Anti-AD protestors objected to maize monoculture and potential smell, while in the Czech Republic people got particularly irate about the effect of renewables subsidies on overall energy prices, she said.
“Recently we’ve found that Scottish farmers have become much more proactive in working with their local communities, especially talking about their plans ahead of time and on a one-to-one basis,” said Dr Sutherland.
All three countries seemed to face the same perceived problem of “saturation” before renewables technologies had been implemented on the majority of farms – owing as much to public acceptance as to physical limitations.
In addition, technology and installation costs were rising, subsidies were being squeezed, competition from energy companies was growing, and profits were by no means assured, she said.
“It’s not like many technologies, where the pioneers take the risks and the followers reap the rewards. We’re witnessing something of a ‘bandwagon effect’, but farmers need to be careful not to jump on without being very sure of the business case.”
Comparing the three countries
In Germany and the Czech Republic anaerobic digestion predominated, and, in contrast to the UK, biogas technology there had mostly been developed on farms. Germany now had more than 7,000 anaerobic digesters and the Czech Republic 260, of which 95% were farm-based, said Dr Sutherland.
“Many farmers see biogas production as a way of ‘future-proofing’ their farms,” she said.
Selling electricity into the grid and waste heat to local homes created a more diversified income, and “free” fertiliser and heating for greenhouses reduced farmers’ exposure to spiralling prices.

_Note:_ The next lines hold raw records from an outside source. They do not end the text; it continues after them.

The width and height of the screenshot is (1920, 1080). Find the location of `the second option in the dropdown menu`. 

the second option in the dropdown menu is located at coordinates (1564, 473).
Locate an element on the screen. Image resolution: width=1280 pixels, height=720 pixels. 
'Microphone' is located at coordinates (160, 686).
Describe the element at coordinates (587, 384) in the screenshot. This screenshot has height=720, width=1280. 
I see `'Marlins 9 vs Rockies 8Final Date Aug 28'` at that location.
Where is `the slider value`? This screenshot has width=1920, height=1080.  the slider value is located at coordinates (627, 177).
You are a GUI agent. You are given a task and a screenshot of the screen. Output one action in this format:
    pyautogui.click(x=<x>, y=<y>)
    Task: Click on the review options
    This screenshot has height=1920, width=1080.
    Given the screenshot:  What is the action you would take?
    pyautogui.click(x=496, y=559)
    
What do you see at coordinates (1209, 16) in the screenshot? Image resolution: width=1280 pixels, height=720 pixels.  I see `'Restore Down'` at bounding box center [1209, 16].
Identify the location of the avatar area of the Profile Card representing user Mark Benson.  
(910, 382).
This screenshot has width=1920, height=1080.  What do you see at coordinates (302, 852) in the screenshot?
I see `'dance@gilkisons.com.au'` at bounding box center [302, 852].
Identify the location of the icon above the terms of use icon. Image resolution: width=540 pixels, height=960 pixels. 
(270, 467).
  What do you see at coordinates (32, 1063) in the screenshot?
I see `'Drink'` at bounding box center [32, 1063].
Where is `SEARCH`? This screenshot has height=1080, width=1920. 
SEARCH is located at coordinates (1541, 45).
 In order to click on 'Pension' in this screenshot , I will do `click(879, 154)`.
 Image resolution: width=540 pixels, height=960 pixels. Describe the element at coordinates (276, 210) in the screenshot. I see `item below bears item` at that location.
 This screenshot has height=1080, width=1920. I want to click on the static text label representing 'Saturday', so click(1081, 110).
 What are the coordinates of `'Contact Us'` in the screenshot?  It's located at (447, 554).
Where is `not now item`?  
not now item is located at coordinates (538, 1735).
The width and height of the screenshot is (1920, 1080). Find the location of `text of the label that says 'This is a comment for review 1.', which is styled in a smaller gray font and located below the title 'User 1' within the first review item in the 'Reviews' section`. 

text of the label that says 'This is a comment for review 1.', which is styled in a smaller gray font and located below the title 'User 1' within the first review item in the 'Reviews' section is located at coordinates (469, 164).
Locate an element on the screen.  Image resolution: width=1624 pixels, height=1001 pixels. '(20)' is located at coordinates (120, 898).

However, AD could fundamentally change the use of a farm, especially if maize was grown in quantity to feed the digester.
Aberdeenshire’s farmers preferred wind technology, partly because it was simpler and also because they couldn’t easily grow maize, she added.
“It’s becoming a prestige thing, too. Having a wind turbine on your land is seen as a sign that you’re a good businessperson.
“We’ve also found that, once farmers get involved in one form of renewable energy, they tend to expand it or go into something else, such as solar panels or biomass heating. It opens your eyes to what you can achieve.”
Even hydrogen was on the radar. “Several farmers see a future for hydrogen cars, vans and tractors, run on energy produced on-farm,” added Dr Sutherland.